I was recording a cover after Linkin Park concert today, it was so damn good!!!
Phone propped up for video and vocals, DAW running for MIDI keyboard.
When I went to put them together, they were out of sync. The audio from my DAW didn’t line up with the video from my phone. Off by some fraction of a second that made everything sound wrong.
The normal fix: open a video editor, zoom into the waveforms, drag things around until they match, export, check, repeat. I’ve done this before. It’s tedious. So I had stopped doing it and just use bad audio instead for my previous covers.
Instead I opened Cursor CLI and said “sync this video with this audio file. Before you do anything, first ask any clarifying questions so that you can do this task better.”
It one-shotted a Python script that uses cross-correlation to find the offset automatically. Compares the audio from the video with the replacement audio, finds where they align, and merges them with FFmpeg.
The whole thing took maybe 5 minutes.
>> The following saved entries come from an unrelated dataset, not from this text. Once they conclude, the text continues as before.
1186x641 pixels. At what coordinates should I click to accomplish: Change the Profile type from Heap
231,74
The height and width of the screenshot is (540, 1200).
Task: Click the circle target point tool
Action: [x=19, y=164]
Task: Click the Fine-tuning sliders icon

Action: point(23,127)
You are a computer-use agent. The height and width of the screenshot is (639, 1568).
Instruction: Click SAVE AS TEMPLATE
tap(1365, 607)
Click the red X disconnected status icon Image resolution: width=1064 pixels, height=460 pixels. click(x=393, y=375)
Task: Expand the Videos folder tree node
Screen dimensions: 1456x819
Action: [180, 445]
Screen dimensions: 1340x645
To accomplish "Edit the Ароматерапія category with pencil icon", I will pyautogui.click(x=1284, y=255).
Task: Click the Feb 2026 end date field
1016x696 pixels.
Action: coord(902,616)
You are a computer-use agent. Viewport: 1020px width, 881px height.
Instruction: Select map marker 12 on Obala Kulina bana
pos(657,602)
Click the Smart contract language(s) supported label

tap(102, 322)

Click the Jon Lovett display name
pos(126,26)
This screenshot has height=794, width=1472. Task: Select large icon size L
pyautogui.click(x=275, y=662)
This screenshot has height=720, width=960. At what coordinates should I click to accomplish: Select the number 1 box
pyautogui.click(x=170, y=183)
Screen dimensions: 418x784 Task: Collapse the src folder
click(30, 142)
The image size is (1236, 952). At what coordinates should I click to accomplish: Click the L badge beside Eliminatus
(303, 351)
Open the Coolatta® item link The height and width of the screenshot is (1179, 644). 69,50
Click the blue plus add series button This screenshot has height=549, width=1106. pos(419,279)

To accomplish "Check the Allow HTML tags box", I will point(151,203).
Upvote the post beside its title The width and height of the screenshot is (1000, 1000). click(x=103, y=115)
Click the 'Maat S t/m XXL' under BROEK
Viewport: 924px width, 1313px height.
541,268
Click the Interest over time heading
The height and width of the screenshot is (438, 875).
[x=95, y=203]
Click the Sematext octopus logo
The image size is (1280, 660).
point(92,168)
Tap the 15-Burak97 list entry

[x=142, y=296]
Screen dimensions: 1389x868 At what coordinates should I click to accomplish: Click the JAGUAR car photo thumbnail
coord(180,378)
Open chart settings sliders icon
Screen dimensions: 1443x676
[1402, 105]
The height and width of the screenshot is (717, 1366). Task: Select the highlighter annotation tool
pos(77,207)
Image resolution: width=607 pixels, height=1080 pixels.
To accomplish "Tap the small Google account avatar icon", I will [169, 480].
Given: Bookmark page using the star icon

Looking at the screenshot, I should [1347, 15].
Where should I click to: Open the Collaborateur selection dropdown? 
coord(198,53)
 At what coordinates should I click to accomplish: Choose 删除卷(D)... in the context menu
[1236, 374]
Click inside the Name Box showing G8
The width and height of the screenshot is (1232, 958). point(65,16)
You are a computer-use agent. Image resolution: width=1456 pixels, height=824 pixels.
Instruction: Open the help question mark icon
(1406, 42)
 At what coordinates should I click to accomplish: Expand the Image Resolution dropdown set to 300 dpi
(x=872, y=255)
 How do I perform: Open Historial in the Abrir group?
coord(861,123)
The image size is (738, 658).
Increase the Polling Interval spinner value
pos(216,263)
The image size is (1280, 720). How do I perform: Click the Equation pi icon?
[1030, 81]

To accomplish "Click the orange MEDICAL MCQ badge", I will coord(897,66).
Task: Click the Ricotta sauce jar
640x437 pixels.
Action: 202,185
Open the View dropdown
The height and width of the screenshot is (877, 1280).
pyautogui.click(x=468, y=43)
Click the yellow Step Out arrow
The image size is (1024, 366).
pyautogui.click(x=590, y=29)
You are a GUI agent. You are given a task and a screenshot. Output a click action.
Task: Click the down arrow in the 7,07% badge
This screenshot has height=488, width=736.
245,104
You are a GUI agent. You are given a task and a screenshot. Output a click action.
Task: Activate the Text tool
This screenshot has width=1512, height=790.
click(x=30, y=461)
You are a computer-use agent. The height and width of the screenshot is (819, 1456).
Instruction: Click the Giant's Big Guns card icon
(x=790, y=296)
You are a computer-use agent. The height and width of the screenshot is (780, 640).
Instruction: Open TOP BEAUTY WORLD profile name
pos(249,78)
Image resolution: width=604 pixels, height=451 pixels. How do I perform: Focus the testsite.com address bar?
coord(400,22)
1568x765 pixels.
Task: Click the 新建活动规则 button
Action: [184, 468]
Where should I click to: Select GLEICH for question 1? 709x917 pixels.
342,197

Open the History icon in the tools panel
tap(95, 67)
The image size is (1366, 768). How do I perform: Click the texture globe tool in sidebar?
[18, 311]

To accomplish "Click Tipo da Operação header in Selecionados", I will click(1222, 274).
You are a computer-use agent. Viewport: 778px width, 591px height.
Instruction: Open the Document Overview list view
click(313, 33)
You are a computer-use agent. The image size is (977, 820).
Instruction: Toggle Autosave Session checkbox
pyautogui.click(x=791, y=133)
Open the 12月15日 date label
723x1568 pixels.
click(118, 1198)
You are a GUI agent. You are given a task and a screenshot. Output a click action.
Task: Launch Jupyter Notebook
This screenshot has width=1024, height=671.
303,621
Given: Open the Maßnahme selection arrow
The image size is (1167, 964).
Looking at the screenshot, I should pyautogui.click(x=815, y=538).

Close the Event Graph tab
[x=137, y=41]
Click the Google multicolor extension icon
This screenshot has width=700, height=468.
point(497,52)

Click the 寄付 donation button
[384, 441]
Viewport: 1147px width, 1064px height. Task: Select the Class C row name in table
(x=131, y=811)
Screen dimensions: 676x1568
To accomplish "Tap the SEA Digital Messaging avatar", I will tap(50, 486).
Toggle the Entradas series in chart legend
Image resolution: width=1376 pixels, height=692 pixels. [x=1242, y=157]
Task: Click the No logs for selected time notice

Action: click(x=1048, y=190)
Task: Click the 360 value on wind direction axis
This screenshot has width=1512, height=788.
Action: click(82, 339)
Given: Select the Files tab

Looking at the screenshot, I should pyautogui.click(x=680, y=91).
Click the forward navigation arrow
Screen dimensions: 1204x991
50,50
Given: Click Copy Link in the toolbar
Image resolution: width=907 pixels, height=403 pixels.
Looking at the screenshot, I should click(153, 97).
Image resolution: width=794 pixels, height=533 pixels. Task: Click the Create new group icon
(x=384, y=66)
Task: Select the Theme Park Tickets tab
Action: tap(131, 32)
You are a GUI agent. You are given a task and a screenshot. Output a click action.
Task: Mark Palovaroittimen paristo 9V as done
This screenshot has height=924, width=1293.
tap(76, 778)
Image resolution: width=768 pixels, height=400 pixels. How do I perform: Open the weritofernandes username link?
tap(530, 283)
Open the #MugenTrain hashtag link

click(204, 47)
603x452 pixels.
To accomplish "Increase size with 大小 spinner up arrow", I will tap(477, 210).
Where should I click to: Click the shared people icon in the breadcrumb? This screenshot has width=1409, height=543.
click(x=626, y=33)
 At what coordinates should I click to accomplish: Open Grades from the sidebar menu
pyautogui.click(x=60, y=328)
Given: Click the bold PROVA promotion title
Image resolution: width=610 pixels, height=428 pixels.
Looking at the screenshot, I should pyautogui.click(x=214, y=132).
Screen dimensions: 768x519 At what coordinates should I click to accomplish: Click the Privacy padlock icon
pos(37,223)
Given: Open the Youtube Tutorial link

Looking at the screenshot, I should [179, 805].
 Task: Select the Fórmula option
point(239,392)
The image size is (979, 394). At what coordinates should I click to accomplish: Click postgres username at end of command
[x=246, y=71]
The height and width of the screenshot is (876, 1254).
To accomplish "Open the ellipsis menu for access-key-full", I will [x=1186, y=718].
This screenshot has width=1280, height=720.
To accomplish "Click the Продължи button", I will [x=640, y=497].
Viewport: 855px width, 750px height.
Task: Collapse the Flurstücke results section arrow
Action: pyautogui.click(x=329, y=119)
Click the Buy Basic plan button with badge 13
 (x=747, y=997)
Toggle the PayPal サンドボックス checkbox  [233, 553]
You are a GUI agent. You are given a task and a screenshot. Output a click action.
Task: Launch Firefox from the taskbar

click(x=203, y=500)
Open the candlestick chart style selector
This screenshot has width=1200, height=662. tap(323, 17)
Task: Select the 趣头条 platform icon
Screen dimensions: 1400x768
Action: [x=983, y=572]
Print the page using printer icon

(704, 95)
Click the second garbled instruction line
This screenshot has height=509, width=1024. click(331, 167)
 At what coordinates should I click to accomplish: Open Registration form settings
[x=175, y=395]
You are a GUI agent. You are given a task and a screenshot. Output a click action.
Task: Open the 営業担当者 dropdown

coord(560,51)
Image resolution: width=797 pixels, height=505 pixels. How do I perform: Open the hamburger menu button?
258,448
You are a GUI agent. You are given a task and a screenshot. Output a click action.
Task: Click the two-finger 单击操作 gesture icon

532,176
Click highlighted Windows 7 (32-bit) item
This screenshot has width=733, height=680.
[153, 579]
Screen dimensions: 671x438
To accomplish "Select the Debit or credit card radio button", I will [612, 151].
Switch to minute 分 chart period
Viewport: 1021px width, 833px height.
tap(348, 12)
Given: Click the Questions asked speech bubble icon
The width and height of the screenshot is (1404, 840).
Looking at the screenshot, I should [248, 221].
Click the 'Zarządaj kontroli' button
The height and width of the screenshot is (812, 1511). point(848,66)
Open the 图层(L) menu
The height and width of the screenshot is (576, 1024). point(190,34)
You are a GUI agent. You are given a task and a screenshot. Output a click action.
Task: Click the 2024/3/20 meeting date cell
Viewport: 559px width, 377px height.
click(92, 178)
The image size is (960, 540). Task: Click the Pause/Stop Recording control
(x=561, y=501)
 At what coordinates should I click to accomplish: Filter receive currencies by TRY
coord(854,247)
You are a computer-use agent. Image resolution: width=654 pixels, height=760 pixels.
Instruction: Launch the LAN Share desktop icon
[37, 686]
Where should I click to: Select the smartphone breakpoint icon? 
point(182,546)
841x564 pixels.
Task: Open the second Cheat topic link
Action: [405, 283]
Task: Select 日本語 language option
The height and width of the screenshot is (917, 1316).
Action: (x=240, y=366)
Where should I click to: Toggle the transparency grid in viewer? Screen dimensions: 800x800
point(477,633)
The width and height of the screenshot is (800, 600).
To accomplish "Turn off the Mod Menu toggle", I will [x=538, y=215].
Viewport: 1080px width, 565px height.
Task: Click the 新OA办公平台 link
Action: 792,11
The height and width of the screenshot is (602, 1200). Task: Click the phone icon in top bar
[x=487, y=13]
Building the tool was faster than manually syncing would have been.
I cleaned it up a bit and published it:
pip install audio-video-sync
avsync video.mp4 audio.mp3That’s it. One command. It figures out the offset and spits out a synced video.
The code uses two methods to find the sync point: chromagram correlation (compares pitch content, works even if the audio is processed differently) and waveform correlation (more precise when recordings are similar). It picks whichever one has higher confidence.